Van Aartsen voelde zich gesteund door aanbevelingen van wetenschappers, zoals hoogleraar terreurstudies Beatrice de Graaf.
Halsema op haar beurt wil een denktank optuigen met wetenschappers en ‘denkers’ die met de stad gaan meedenken over het tegengaan van radicalisering. De burgemeester reageert daarmee op de problemen bij de afdeling Radicalisering en Polarisatie. Dit najaar komt zij met concrete maatregelen. Ook wil ze af van de term ‘radicalisering en polarisatie’. “Beter lijkt het mij te spreken over van radicalisering en extremisme.”
Daarnaast hekelt Halsema de buitenlandse financiering van moskeeën. “Het is niet acceptabel als als Amsterdamse burgers worden door een buitenlandse overheid met financiële en politieke middelen worden overreed of gedwongen om geloofsopvattingen aan te hangen of uit te dragen.”

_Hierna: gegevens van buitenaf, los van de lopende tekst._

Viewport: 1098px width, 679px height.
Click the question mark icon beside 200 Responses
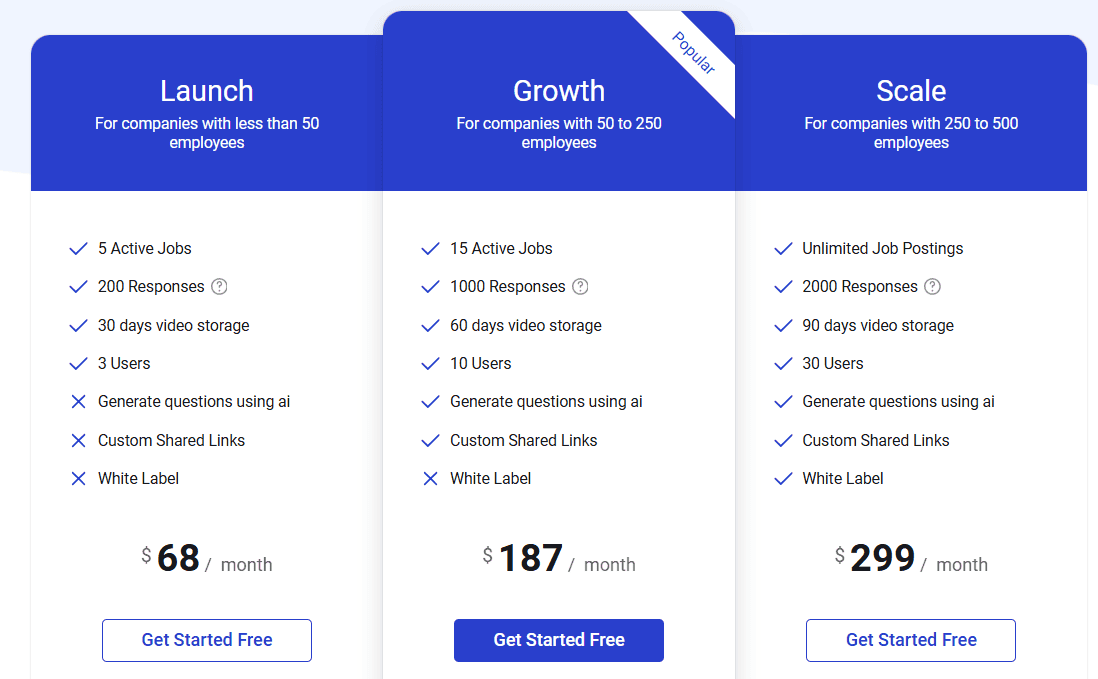click(219, 287)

Fractievoorzitter van Forum voor Democratie Amsterdam Annabel Nanninga in een reactie tegenover TPO:
“Wij zien bij de burgemeester de bereidheid om, zoals Forum voor Democratie steeds voorstelde, te onderzoeken of extra maatregelen tegen radicalisering en haatpredikers mogelijk zijn. En ook het terugdraaien van het krankzinnige ‘handreiken aan salafisten’ zoals Van Aartsen wenste, getuigt van gezond verstand. Wel hebben wij nog veel vraagtekens bij de clusterfaal op dit dossier door het vorige college, deze brief wuift die gevaarlijke situatie wel erg achteloos weg. Hetzelfde geldt voor de mislukte signalering van de dader van de aanslag op Ha Carmel. Daarnaast hebben we nog veel vragen over de concrete invulling van de voorgestelde aanpak.”